'''

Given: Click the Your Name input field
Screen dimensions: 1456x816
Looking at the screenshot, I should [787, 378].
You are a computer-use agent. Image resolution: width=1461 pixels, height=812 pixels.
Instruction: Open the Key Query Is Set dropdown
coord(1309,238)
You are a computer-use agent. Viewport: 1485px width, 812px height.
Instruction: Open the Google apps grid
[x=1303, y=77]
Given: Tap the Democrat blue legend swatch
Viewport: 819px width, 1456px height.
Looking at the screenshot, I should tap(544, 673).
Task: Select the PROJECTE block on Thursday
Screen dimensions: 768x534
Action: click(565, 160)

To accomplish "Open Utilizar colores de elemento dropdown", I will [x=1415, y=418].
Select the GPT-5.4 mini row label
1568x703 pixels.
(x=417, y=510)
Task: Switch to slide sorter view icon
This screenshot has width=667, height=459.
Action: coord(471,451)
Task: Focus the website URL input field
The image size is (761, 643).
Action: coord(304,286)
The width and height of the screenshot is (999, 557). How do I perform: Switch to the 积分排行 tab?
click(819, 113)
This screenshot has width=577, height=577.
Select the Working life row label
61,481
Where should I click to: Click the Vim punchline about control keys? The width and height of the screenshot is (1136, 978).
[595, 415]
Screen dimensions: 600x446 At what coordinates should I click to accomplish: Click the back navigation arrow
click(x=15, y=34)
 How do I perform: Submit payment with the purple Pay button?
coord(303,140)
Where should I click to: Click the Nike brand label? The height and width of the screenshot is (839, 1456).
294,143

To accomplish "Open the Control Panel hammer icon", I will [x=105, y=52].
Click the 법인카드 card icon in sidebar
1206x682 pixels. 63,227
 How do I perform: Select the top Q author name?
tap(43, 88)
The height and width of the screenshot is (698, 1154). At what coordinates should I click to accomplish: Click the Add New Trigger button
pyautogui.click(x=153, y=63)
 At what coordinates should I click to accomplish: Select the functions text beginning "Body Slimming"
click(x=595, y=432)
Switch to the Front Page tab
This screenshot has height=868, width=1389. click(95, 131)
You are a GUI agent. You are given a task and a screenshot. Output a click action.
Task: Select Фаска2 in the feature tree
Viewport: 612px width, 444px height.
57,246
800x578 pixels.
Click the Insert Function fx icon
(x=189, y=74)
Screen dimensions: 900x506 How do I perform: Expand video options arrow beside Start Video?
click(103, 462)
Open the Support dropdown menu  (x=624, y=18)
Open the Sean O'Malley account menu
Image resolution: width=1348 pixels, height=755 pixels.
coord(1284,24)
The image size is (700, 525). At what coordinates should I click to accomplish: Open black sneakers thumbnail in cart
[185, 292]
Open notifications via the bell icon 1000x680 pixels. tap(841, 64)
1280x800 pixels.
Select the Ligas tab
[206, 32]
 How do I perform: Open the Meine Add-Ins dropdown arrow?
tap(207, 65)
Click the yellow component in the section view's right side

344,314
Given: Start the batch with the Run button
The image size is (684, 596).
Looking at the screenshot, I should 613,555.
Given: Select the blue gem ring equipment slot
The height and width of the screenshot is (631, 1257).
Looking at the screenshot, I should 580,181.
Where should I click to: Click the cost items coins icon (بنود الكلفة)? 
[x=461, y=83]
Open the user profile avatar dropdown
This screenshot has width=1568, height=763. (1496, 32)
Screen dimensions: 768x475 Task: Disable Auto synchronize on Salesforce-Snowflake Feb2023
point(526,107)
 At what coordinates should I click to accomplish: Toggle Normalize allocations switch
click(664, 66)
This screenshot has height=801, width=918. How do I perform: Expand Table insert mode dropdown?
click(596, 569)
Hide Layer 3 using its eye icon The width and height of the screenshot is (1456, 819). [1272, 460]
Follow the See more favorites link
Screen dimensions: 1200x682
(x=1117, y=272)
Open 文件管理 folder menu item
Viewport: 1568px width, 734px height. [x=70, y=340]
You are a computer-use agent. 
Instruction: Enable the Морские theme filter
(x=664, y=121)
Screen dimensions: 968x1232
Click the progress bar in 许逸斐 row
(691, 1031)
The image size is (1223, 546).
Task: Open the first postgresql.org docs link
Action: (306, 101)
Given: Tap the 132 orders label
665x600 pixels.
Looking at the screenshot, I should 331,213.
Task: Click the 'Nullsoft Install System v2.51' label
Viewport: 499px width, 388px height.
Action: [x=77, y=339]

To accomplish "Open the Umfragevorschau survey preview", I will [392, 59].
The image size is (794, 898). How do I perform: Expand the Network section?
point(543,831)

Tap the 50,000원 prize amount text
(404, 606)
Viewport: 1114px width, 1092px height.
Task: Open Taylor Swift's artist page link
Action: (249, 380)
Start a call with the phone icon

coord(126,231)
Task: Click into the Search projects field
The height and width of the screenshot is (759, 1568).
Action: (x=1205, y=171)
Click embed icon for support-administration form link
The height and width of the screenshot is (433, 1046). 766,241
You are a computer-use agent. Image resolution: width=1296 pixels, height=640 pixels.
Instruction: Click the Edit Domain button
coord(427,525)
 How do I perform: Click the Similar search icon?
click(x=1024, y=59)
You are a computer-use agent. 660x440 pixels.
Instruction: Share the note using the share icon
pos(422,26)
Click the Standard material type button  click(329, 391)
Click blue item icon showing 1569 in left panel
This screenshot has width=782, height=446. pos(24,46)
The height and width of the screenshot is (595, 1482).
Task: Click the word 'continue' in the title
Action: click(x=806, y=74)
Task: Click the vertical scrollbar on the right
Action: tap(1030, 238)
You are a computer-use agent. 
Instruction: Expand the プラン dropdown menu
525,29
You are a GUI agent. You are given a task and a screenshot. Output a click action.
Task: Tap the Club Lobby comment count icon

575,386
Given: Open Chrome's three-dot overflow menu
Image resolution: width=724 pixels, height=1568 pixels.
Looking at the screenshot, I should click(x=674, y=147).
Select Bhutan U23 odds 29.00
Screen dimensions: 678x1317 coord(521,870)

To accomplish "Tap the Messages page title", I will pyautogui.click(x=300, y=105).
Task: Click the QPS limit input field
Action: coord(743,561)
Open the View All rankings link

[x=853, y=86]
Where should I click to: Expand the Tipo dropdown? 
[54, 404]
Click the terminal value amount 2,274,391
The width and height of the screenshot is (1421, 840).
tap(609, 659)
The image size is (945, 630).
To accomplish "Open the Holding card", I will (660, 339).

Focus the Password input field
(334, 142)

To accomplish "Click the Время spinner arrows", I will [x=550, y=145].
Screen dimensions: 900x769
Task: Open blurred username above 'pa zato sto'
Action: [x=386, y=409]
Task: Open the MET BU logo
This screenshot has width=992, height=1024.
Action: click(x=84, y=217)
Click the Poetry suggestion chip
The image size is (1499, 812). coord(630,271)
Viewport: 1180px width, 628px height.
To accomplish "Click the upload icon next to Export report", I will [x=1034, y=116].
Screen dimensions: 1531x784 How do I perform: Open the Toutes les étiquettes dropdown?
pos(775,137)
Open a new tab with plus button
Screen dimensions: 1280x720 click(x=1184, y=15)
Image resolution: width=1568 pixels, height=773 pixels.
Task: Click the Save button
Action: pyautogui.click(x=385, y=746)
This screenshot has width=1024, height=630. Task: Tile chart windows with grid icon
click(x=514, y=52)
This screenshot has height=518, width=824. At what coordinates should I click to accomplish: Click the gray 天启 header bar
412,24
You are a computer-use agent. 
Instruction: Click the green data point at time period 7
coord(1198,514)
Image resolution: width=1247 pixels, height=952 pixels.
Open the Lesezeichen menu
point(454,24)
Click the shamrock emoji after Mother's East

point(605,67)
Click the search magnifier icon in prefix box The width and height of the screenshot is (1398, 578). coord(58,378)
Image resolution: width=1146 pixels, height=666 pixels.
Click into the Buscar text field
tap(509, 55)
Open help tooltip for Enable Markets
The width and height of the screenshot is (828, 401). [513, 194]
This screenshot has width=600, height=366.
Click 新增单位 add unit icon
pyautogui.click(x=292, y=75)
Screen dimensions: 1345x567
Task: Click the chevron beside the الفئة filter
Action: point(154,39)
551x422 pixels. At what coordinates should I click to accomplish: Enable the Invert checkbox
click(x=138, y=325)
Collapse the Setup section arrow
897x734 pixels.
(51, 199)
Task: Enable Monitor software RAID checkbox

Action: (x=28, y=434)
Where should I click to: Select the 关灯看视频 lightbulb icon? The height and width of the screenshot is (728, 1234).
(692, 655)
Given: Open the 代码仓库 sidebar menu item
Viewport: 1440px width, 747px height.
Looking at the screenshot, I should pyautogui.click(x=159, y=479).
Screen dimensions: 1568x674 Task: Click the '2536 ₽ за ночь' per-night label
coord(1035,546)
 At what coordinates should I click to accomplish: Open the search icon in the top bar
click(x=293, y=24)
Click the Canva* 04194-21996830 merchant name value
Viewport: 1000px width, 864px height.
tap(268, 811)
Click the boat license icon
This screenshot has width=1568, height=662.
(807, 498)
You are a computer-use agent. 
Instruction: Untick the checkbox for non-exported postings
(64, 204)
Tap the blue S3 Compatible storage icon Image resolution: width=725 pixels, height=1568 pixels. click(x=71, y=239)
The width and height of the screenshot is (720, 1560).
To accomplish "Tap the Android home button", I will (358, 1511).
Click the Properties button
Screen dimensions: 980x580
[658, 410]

'''

What to produce ▸ Please return the records word for word, starting at their first line and ending at the line containing "Action: coord(304,286)", with both of those lines included.

Solution ▸
Given: Click the Your Name input field
Screen dimensions: 1456x816
Looking at the screenshot, I should [787, 378].
You are a computer-use agent. Image resolution: width=1461 pixels, height=812 pixels.
Instruction: Open the Key Query Is Set dropdown
coord(1309,238)
You are a computer-use agent. Viewport: 1485px width, 812px height.
Instruction: Open the Google apps grid
[x=1303, y=77]
Given: Tap the Democrat blue legend swatch
Viewport: 819px width, 1456px height.
Looking at the screenshot, I should tap(544, 673).
Task: Select the PROJECTE block on Thursday
Screen dimensions: 768x534
Action: click(565, 160)

To accomplish "Open Utilizar colores de elemento dropdown", I will [x=1415, y=418].
Select the GPT-5.4 mini row label
1568x703 pixels.
(x=417, y=510)
Task: Switch to slide sorter view icon
This screenshot has width=667, height=459.
Action: coord(471,451)
Task: Focus the website URL input field
The image size is (761, 643).
Action: coord(304,286)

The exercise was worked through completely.